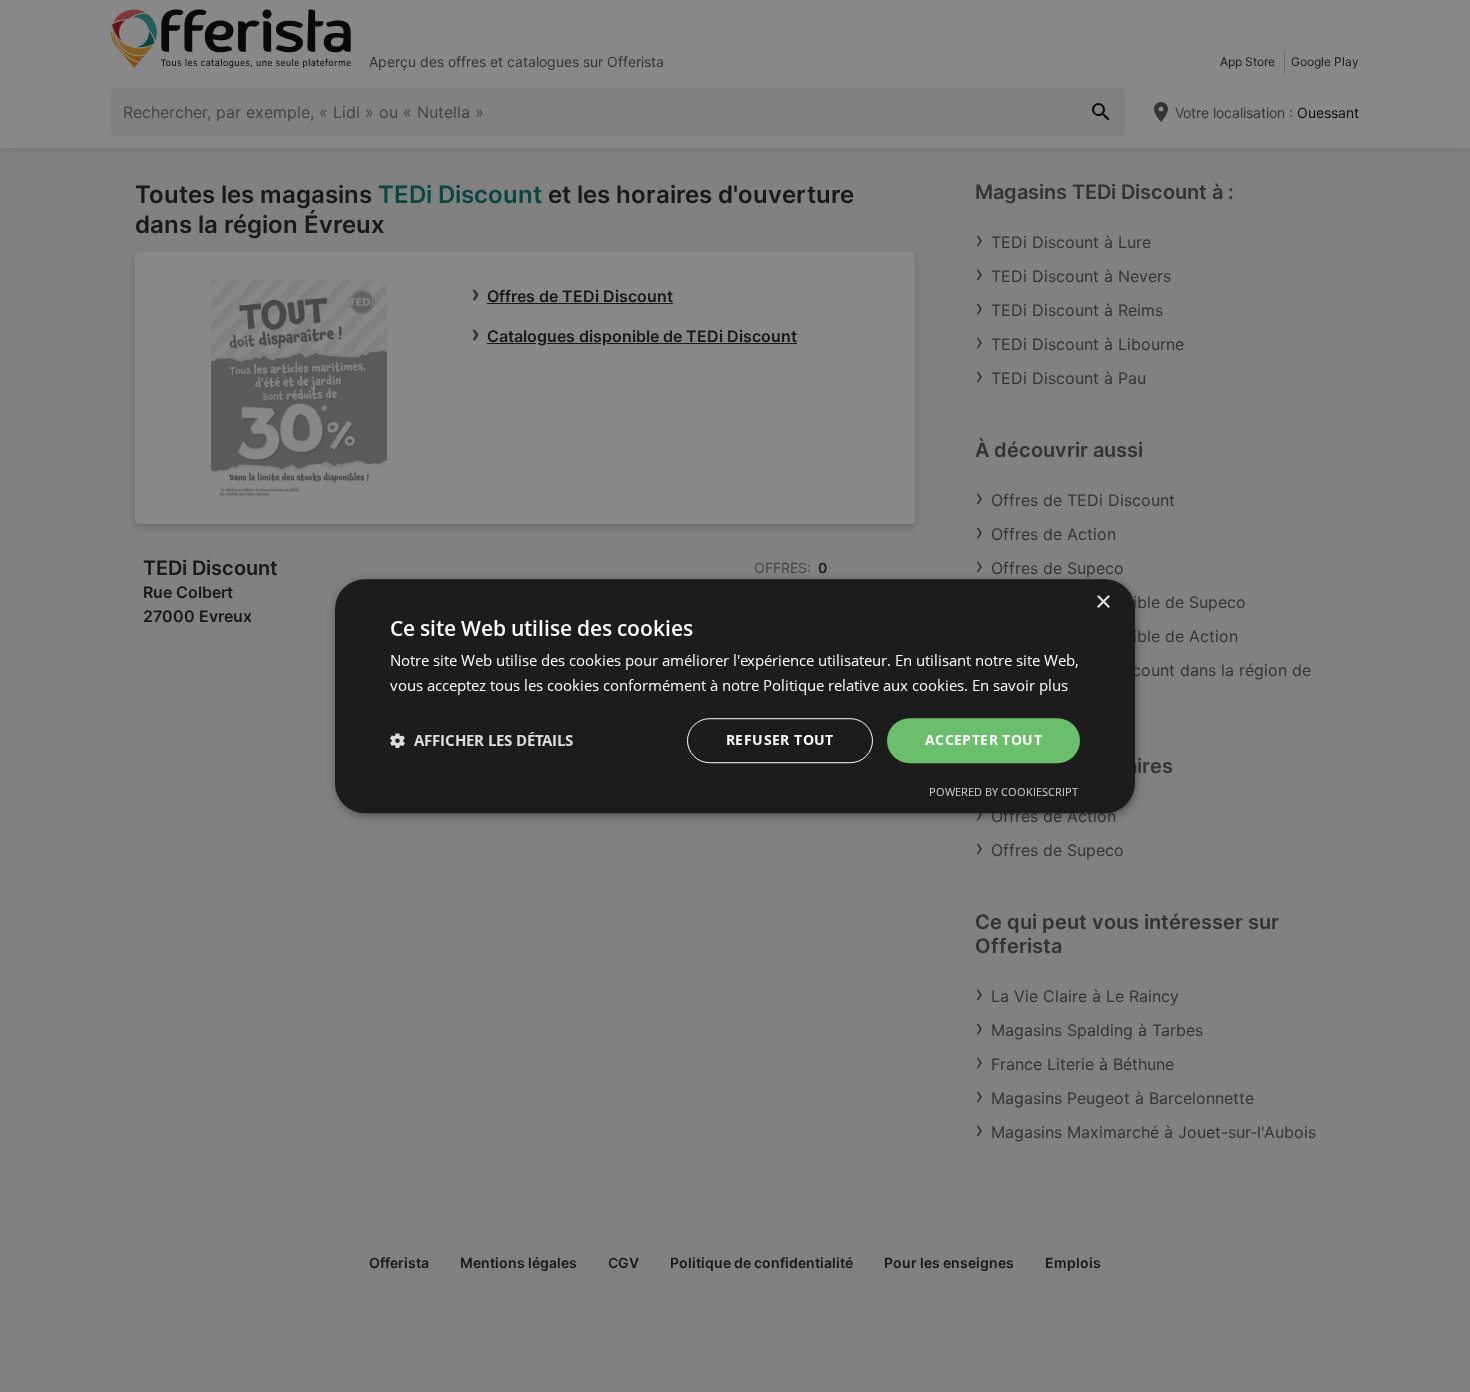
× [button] (1102, 602)
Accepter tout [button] (983, 739)
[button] (481, 740)
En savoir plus (1020, 685)
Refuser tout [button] (780, 739)
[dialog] (735, 696)
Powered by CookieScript (1003, 791)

===

**Exercise prompt**
Print the full listing above exactly. Pictures stay out of the copy.

**Solution**
× [button] (1102, 602)
Accepter tout [button] (983, 739)
[button] (481, 740)
En savoir plus (1020, 685)
Refuser tout [button] (780, 739)
[dialog] (735, 696)
Powered by CookieScript (1003, 791)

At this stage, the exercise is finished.